**Your objective**
Please continue the forum thread below on tape versus all-belt leashes, starting right after its last sentence, not the items that follow it.

**Text provided**
^^^^^^^^^^^^^^^^

# tape leash vs all belt leash



## PicklesForNoOne (Mar 22, 2011)

Did a forum search for tape leash vs belt leash, didnt find an answer.

I bought a flexi comfort large all belt leash (150 lbs max) and was debating on exchanging it for the regular flexi comfort large leash (110 lbs max) because of the difference in product weight, 19oz vs 13.4oz. Small and medium come in cord style which I can see what that is, but in the pictures for the tape style leash it looks like it doesn't have a cord and the belt part runs the whole length of the leash. So whats the difference between the tape and all belt leash parts. I know the weight difference isn't much but I can see it coming in the future when other people in the house walk the dog that there gonna complain and say its big and weighs a lot, compared to your traditional leash.

^^^^^^^^^^^^^^^^

**Items**
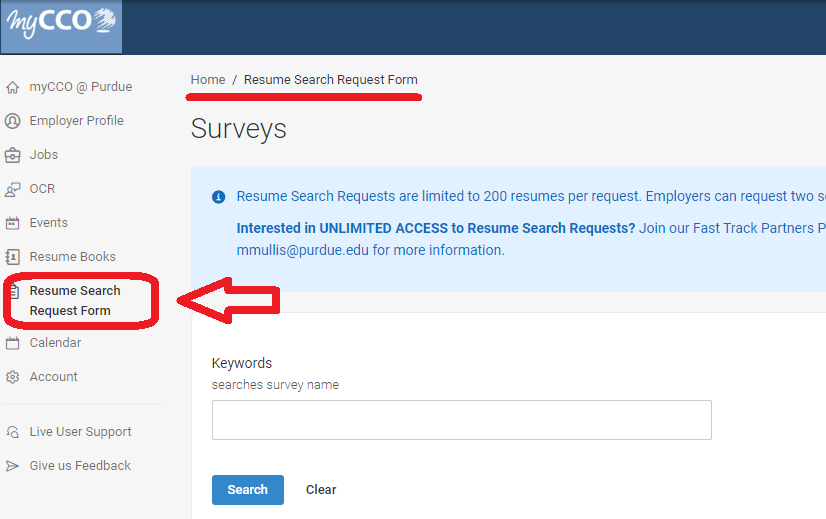Click the mmullis@purdue.edu email link
Viewport: 826px width, 519px height.
(302, 250)
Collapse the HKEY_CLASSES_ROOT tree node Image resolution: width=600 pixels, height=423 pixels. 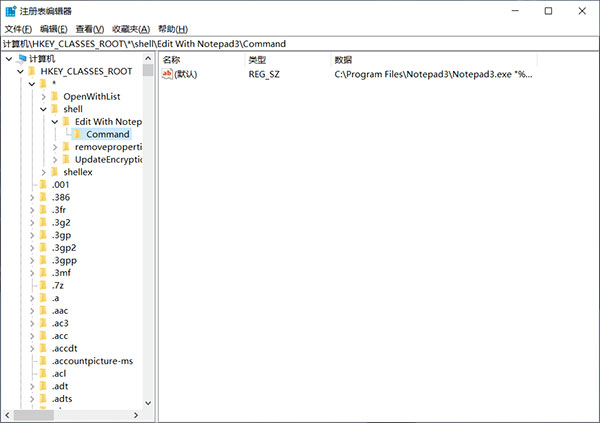[20, 72]
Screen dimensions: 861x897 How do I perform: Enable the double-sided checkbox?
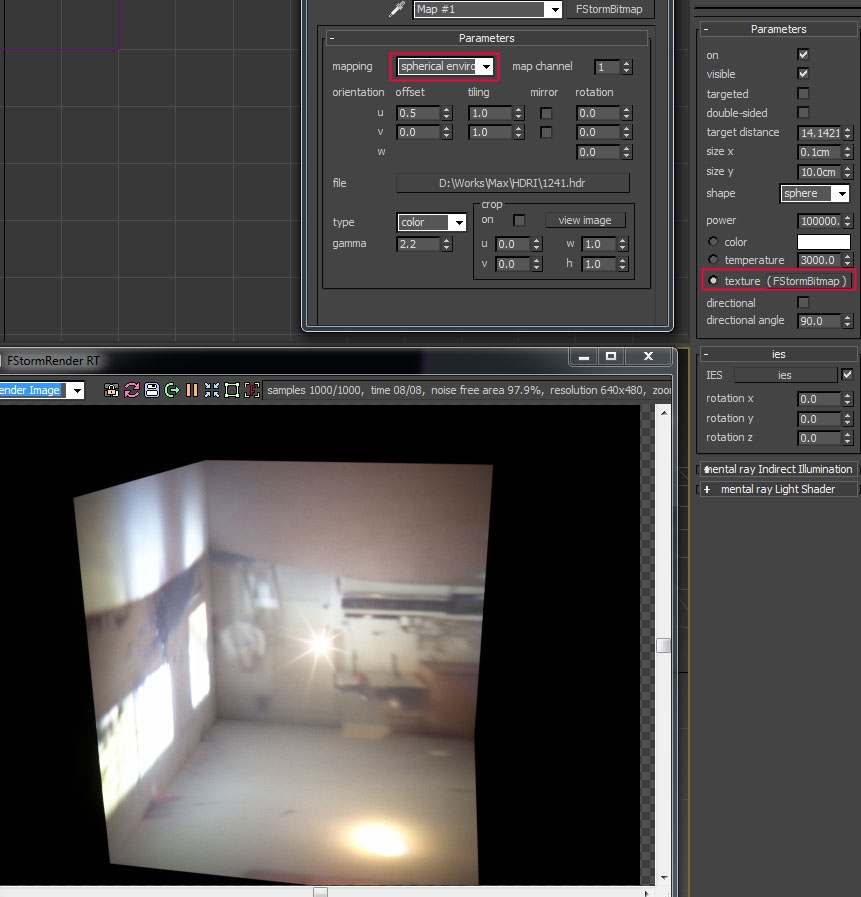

^^^^^^^^^^^^^^^^

**Answer to the task**
----------



## JuneBud (Feb 17, 2010)

The cord style flexi can be a bit dangerous as the cord can cause burns on people's legs if the dog runs around them. I know that from experience. I would think the tape flexi could get jammed more easily, more likely to get a kink. You already know the tape is heavier. I'd go with the cord but be careful not to let it get wrapped around your legs or someone elses as that can be painful.


----------



## PicklesForNoOne (Mar 22, 2011)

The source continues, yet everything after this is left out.